Source document:
□ □ □ □
In another preferred embodiment the anti-cancer agent in this aspect may a compound which is selected from an anti-leukemic agent, and preferably is an ILK-inhibitor as mentioned below, nilotinib, dasatinib, ponatinib or imatinib or the allosteric Abl001 inhibitor. The allosteric ABL001 inhibitor and its derivatives is disclosed in Wylie A A et al., “The allosteric inhibitor ABL001 enables dual targeting of BCR-ABL1”. Nature. 2017 Mar. 30; 543(7647):733-737, incorporated herein by reference (in particular the structural information therein regarding the ABL001 inhibitor is incorporated by reference)

In some preferred embodiments of the invention the least one anti-cancer agent is a kinase inhibitor, preferably a tyrosine kinase inhibitor such as an inhibitor of Platelet-derived growth factor receptor (PDGFR), c-Abl and/or Src kinase inhibitors.

Yet further preferable is that the tyrosine kinase inhibitor for use in the combinatorial treatments of the invention is imatinib or nilotinib, or derivatives and/or salts thereof, such as the methanesulfonate salt of imatinib (also known as Gleevec®). Imatinib mesylate is chemically 4-[(4-Methyl 1-piperazinyl)methyl]-N-[4-methyl-3-[[4-(3-pyridinyl)-2-pyrimidinyl]amino]-phenyl]benzamide methanesulfonate and is used to treat chronic myelogenous leukemia (CML), gastrointestinal stromal tumors (GISTs) and other cancers.

The term “nilotinib” as used herein includes nilotinib in the form of free base, a pharmaceutically acceptable salt thereof, amorphous nilotinib, crystalline nilotinib or any isomer, derivative, hydrate, solvate, or prodrug or combinations thereof “Salts” or “pharmaceutically acceptable salt(s)”, as used herein, include but are not limited to inorganic or organic salts, hydrates and solvates of nilotinib known to persons skilled in the art.
□ □ □ □
Extracted records
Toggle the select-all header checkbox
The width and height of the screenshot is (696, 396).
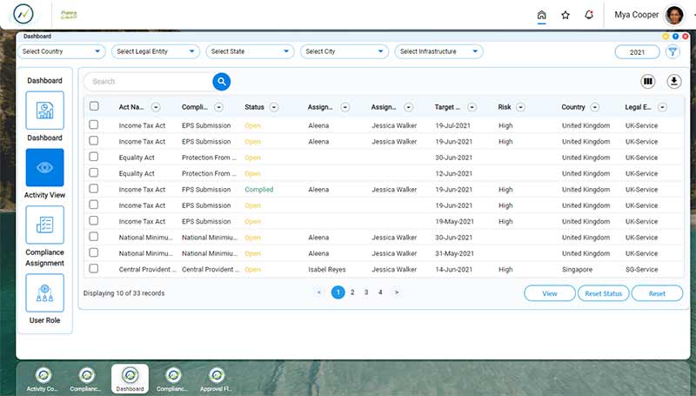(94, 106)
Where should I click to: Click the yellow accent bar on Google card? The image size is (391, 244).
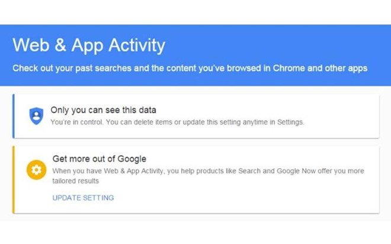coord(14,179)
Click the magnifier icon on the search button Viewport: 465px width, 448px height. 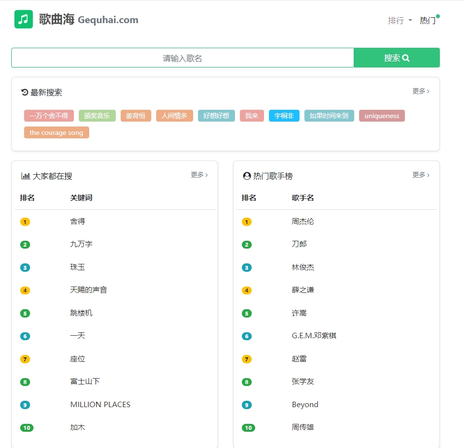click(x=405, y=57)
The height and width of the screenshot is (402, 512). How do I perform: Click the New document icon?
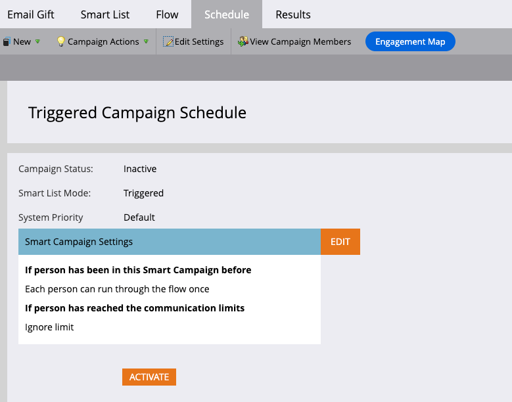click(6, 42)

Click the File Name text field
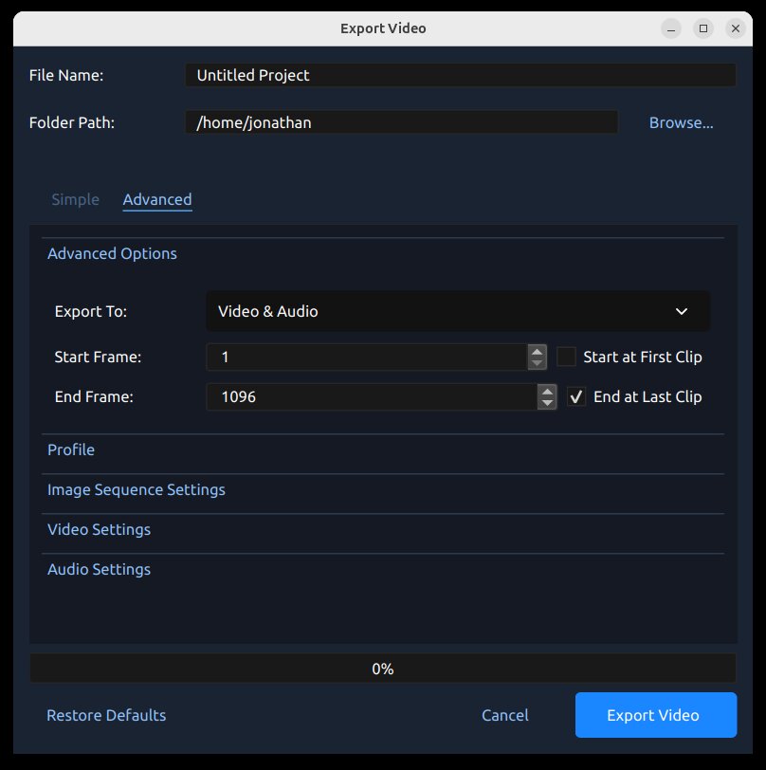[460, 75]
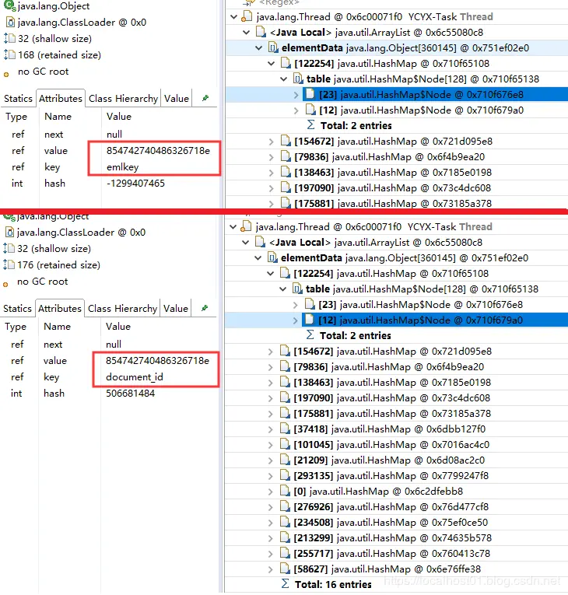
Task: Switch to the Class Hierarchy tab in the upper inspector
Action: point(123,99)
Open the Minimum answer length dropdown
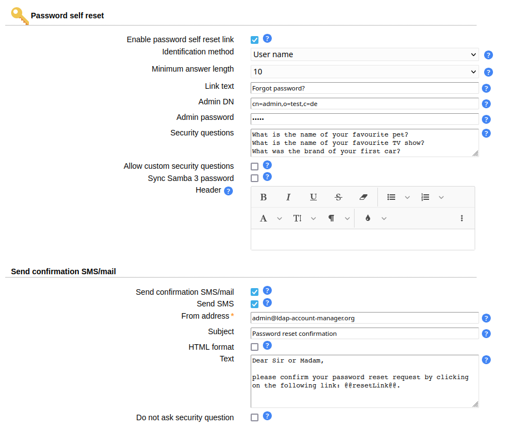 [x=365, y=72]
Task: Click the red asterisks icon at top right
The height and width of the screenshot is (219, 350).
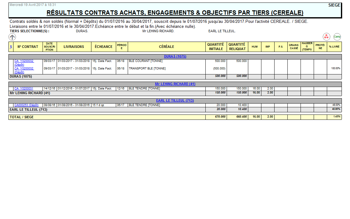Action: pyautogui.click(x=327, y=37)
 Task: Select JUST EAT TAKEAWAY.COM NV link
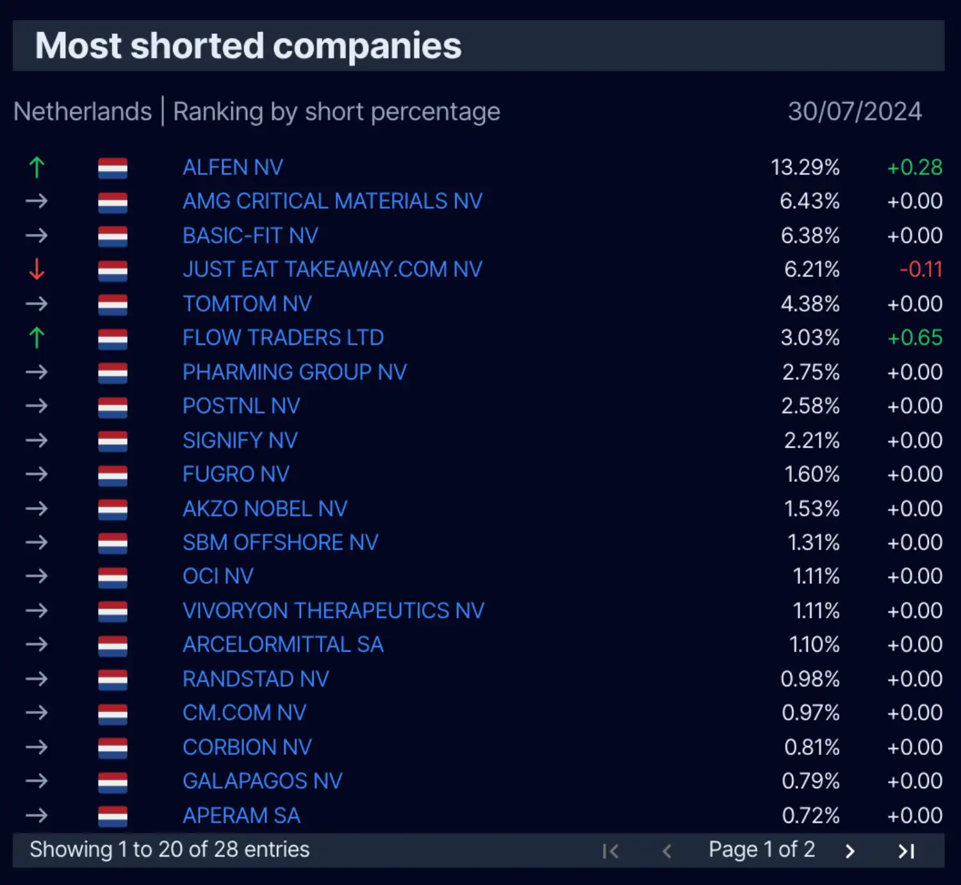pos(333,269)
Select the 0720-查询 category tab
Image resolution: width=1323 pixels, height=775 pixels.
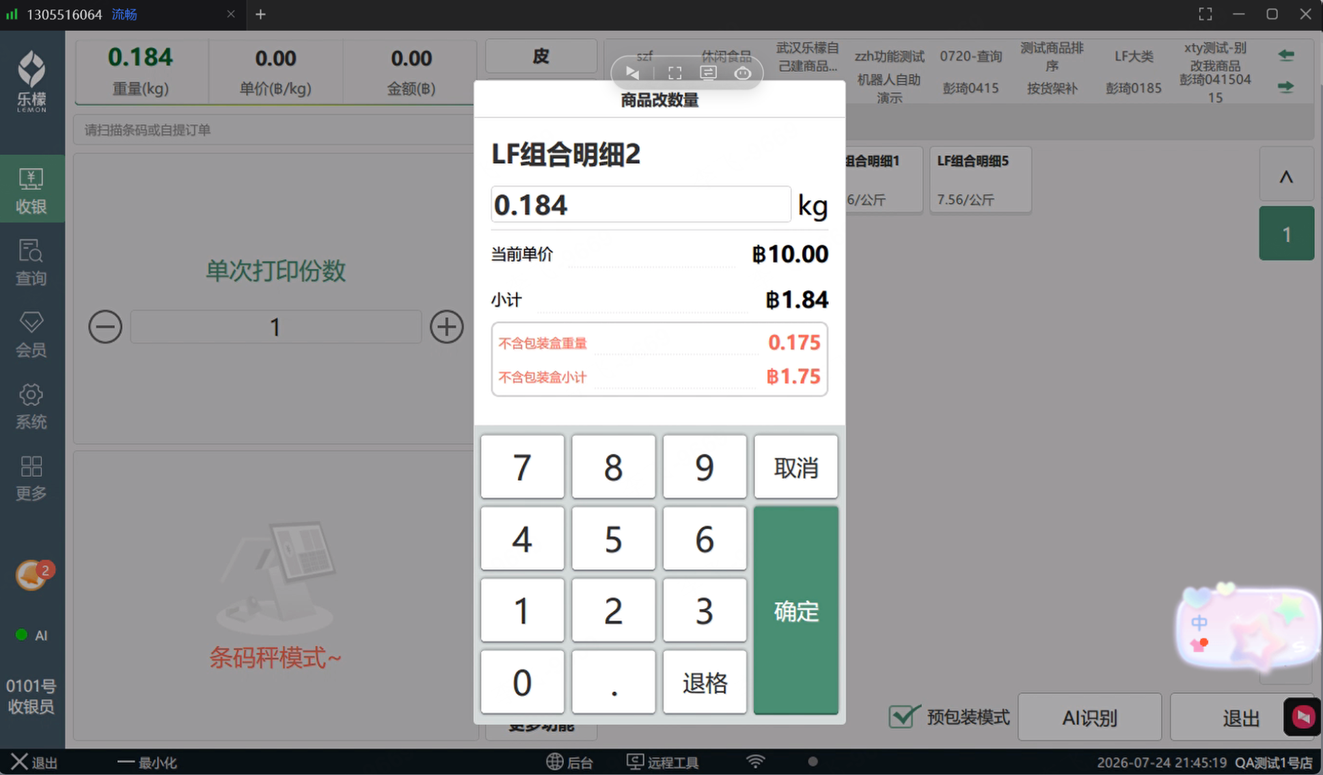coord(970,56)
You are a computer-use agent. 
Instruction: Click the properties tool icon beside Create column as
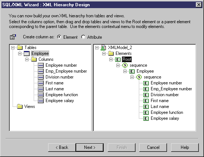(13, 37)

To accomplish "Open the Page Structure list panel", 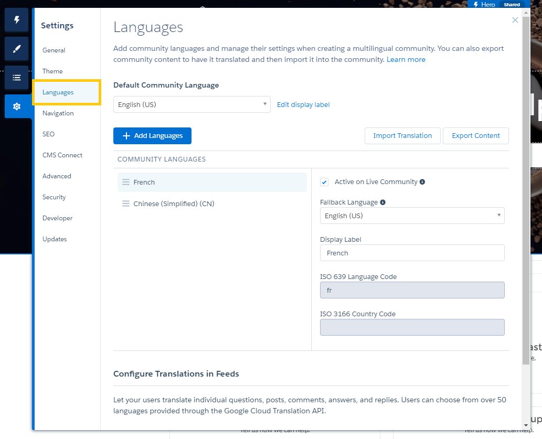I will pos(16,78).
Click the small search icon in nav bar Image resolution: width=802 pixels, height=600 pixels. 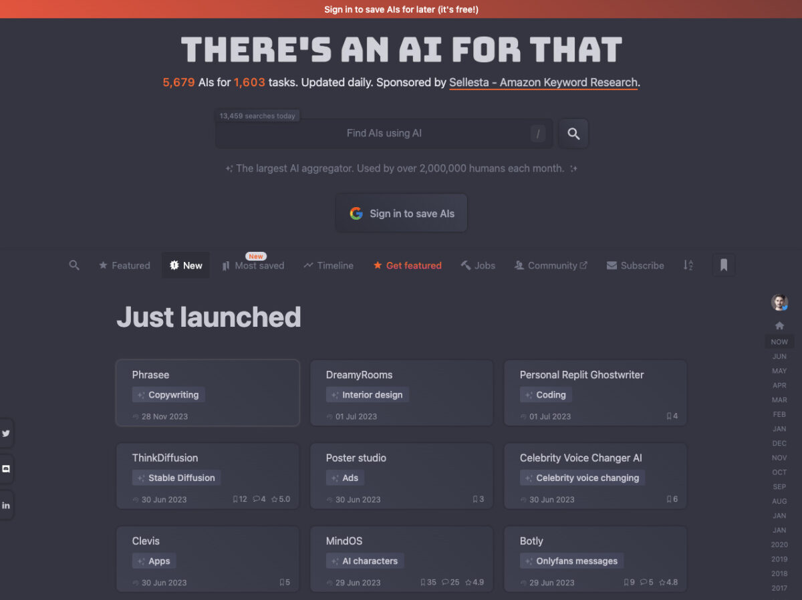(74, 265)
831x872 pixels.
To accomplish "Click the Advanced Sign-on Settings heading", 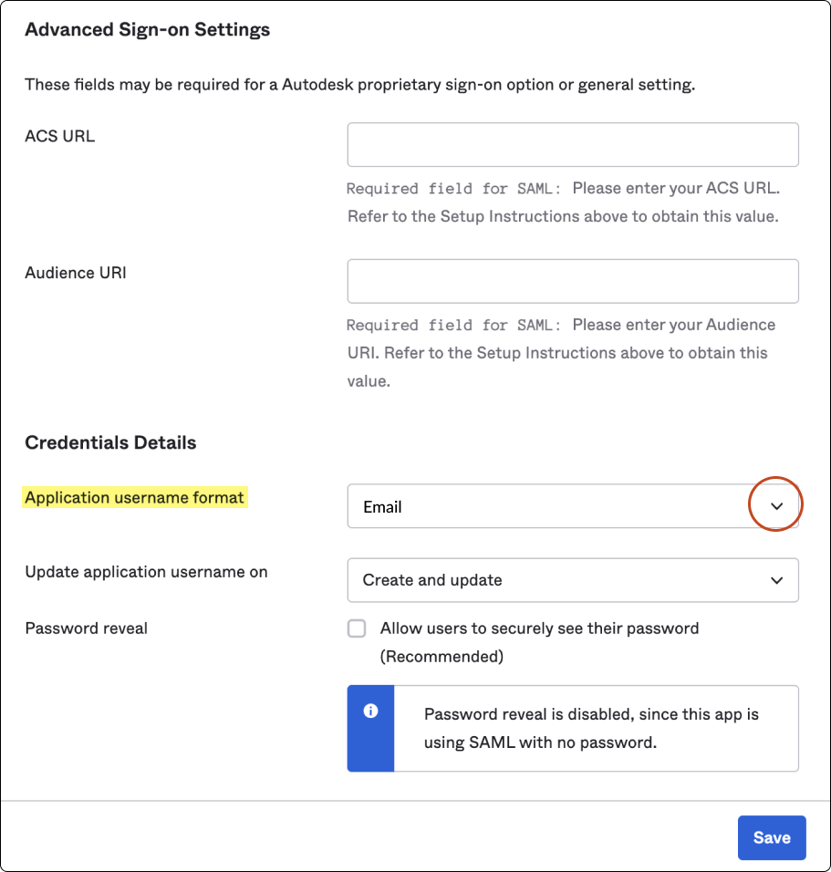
□ □ □ □
Tasks to complete:
- a) Answer these from the anti-cancer agent passage:
(i) In which journal and year was the work on the allosteric ABL001 inhibitor published?
(ii) Which three kinases are named as targets of the preferred tyrosine kinase inhibitors?
(iii) Which two specific conditions is imatinib mesylate said to treat, besides other cancers?
- b) Write a continuation of the anti-cancer agent passage, starting after its final sentence.
The records are separate material and are unrelated to the anti-cancer agent passage.

Expected results:
- a)
(i) Nature, 2017.
(ii) Platelet-derived growth factor receptor (PDGFR), c-Abl and Src kinase.
(iii) Chronic myelogenous leukemia (CML) and gastrointestinal stromal tumors (GISTs).

- b)
The subject to be treated with the fibronectin in accordance with the present invention is preferably a subject suffering from a leukemic disorder. Preferably such a subject is a naïve patient who did not receive any treatment. Alternatively preferred is that the subject in need of the treatment of the invention is a subject that already underwent a treatment, such as a treatment with a tyrosine kinase inhibitor, e.g. imatinib. In some embodiments the subject is a refractory subject, hence, a subject who underwent a treatment with for example imatinib, and the treatment was successful but after the treatment experienced a relapse. Most preferably the subject to be treated in context of the invention is a patient who suffers from an imatinib resistant form of leukemia.

In a further aspect of the present invention here is provided a combination comprising (a) fibronectin, or a functional variant thereof, as well as salts, solvates and/or derivatives thereof, and (b) Bcr-Abl1-inhibitor, the latter being preferably selected from imatinib and nilotinib as defined herein above.

The combination of the invention is some embodiments preferably is for use in the treatment of leukemia, as described herein above.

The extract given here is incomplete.